RNA-seq experiments should best be carried out with samples of consistent RNA integrity and input amounts. However, some RNA-seq samples can be so limited and irreplaceable that experiments have to be carried out with less than the recommended input amounts. Similar complications can occur if some of the samples are significantly more degraded than others. Such situations require weighing the pros and cons when choosing the input amounts from the more abundant samples.
Points to consider are:
- The ideal approach for an RNA-seq project would be to treat each sample exactly the same, to minimize technically induced variation in the resulting data. This would include starting each library prep with the same amount of total RNA input and applying the same number of PCR cycles to each of the libraries. However, more degraded samples usually require increased input amounts.
- In general, sequencing library preparations do not fail at a specific input amount threshold. Lower amounts can usually be compensated for by increasing the number of PCR cycles during the preparation. Thus, inputs lower than the kit manufacturers’ recommendations can be used in some cases. Any reduced input amounts (and/or higher sample degradation) will, however, lead to reduced library complexities, and thus noisier gene expression data. The best data are usually generated when working with input amounts in the upper half of the manufacturers’ input recommendations.

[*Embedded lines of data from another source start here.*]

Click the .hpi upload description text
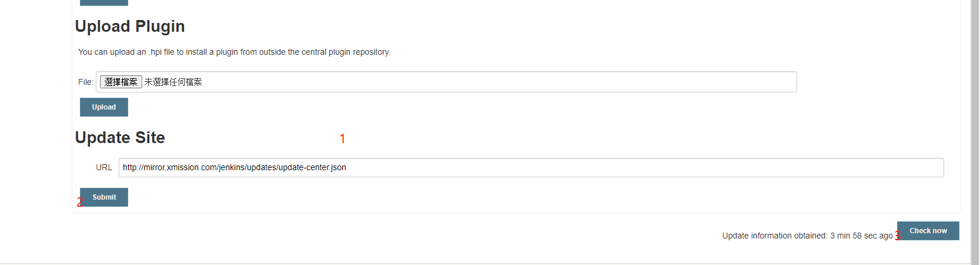 (x=234, y=52)
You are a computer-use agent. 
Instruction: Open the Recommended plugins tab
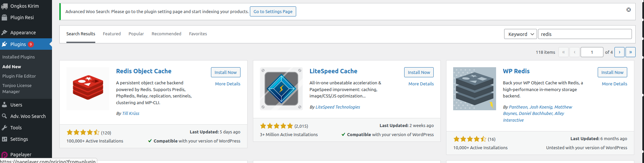pos(166,34)
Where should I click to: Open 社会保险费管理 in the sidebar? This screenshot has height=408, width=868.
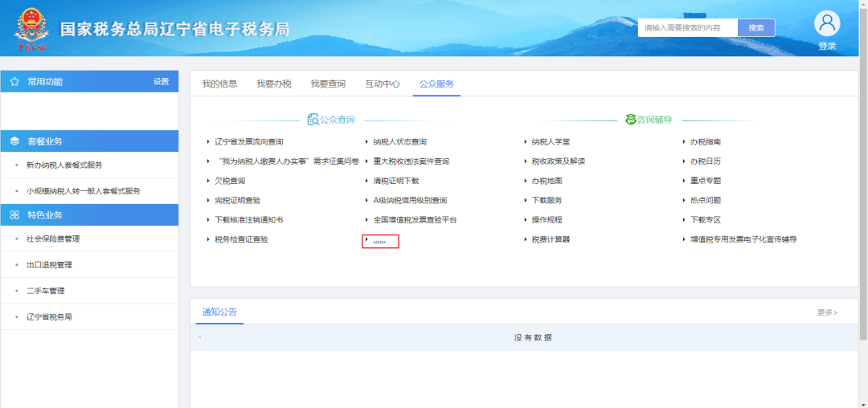53,239
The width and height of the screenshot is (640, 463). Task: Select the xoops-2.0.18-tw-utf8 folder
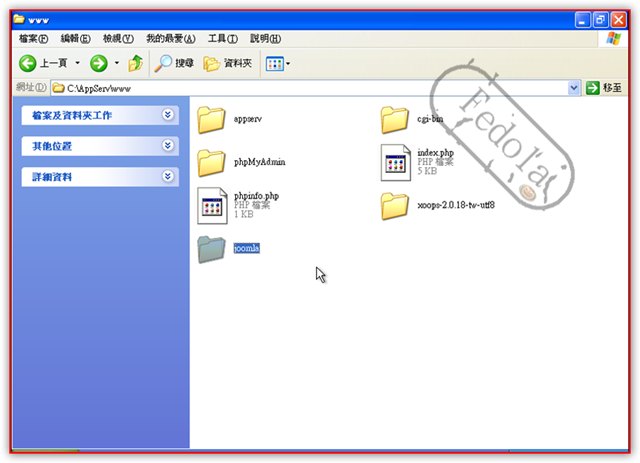coord(395,206)
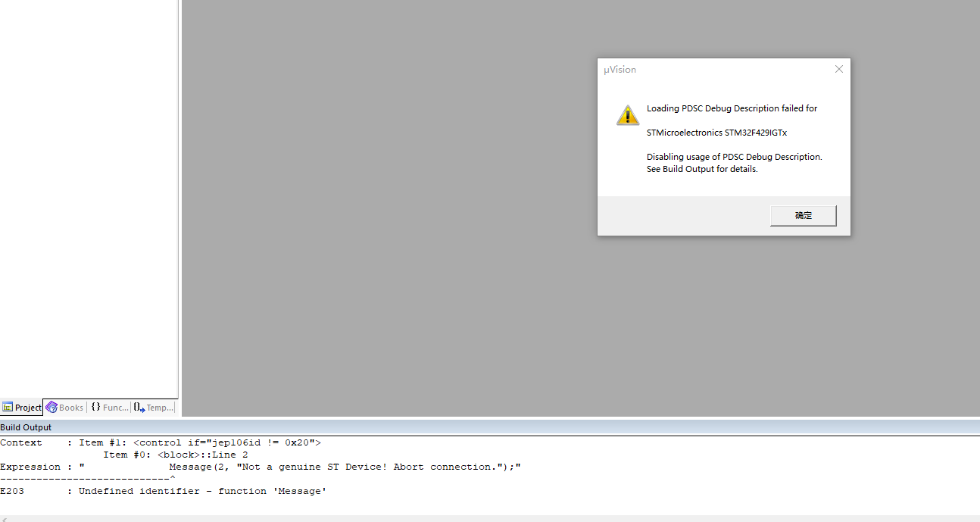Click the µVision dialog title text
Viewport: 980px width, 522px height.
[620, 70]
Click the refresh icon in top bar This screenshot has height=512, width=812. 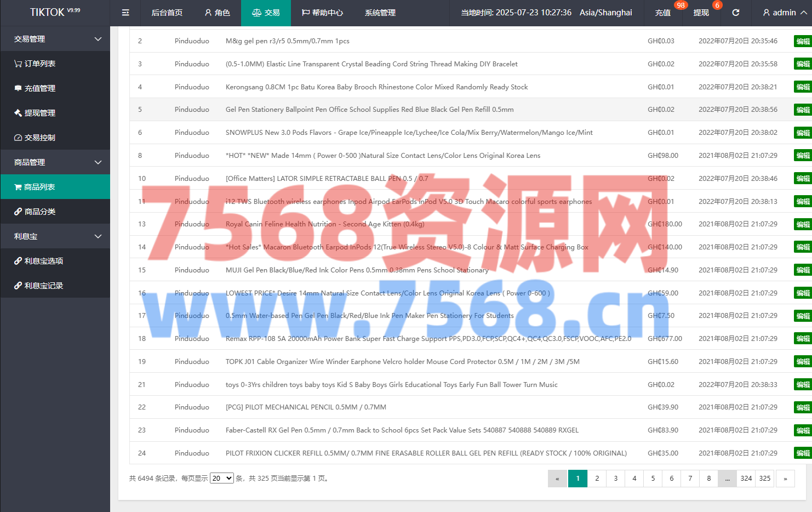[736, 13]
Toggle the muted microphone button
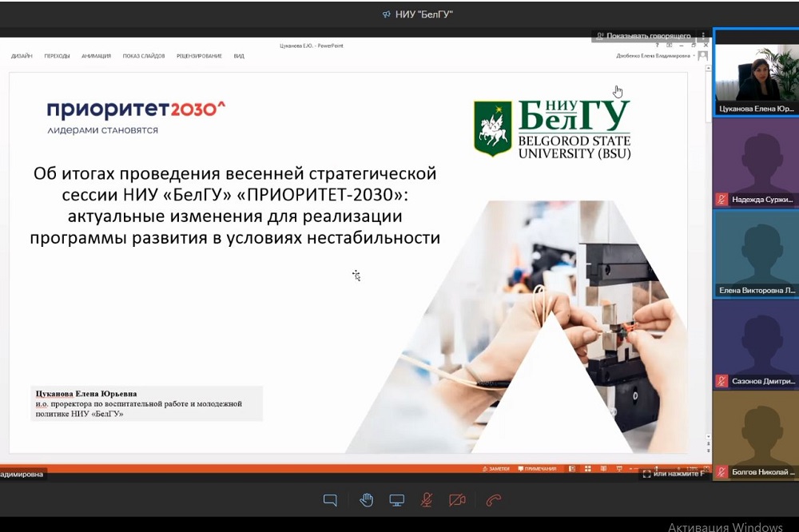This screenshot has width=799, height=532. click(427, 501)
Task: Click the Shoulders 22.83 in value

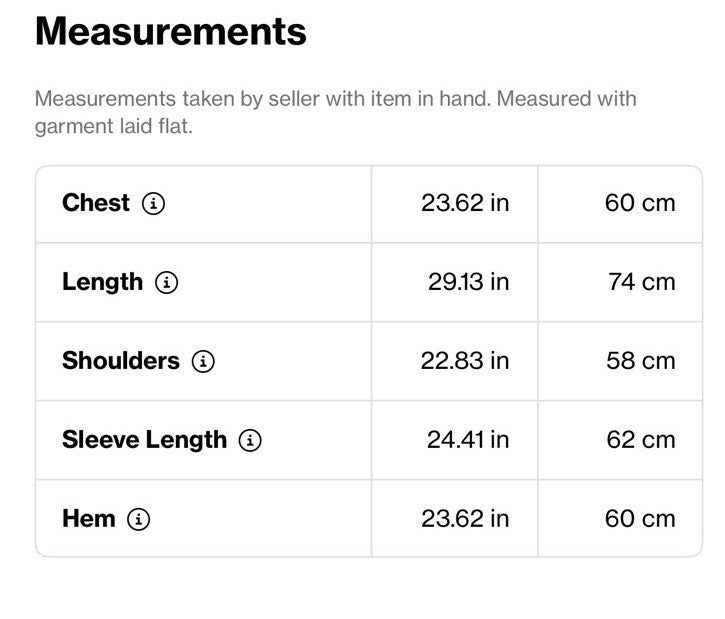Action: coord(465,361)
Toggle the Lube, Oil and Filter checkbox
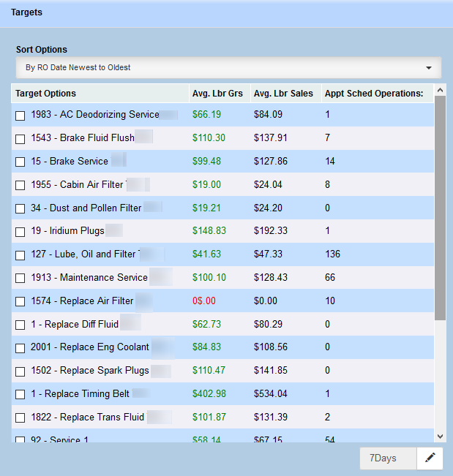 click(20, 255)
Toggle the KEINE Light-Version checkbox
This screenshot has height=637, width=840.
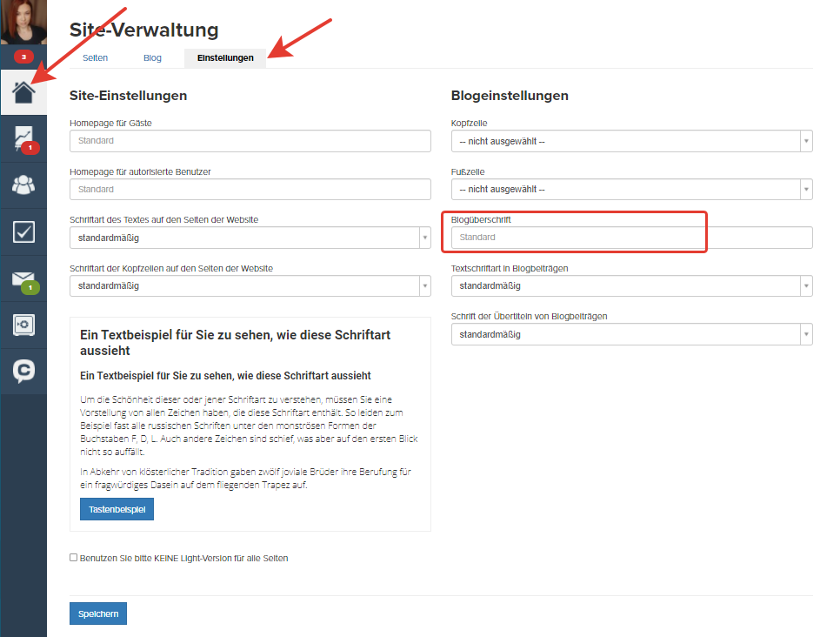point(73,558)
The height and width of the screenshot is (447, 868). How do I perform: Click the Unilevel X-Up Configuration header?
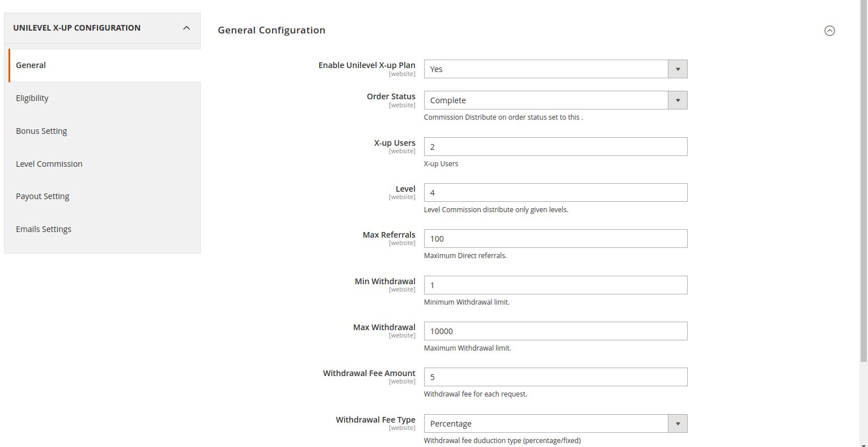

For sample sets with varying RNA sample amounts and qualities, we suggest verifying first if outlier samples with significantly lower sample amounts or lower quality can be dropped from the experiment. If this is not the case we suggest two options. We will ask you to pick one of these or to provide detailed instructions for another approach:
Strategy #1: Normalize all RNA input amounts to the lowest mass sample that has to be included in the study. Please note that this will more severely impact the quality for the originally high RNA quality & high RNA amount samples.
Strategy #2: Normalize the RNA input amounts to a range from the lowest input sample to three times that of the lowest input sample. With this approach, all libraries will still undergo the same number of PCR cycles, which preserves more of the sample quality of the more abundant and higher quality samples. (An example case would be that the lowest available amount for one of the samples is 10 ng. We would then dilute only high-amount samples to an input of at most 30 ng.)
For most projects, we tend to recommend Strategy #2, especially if the ratio of the low-input outlier samples is low.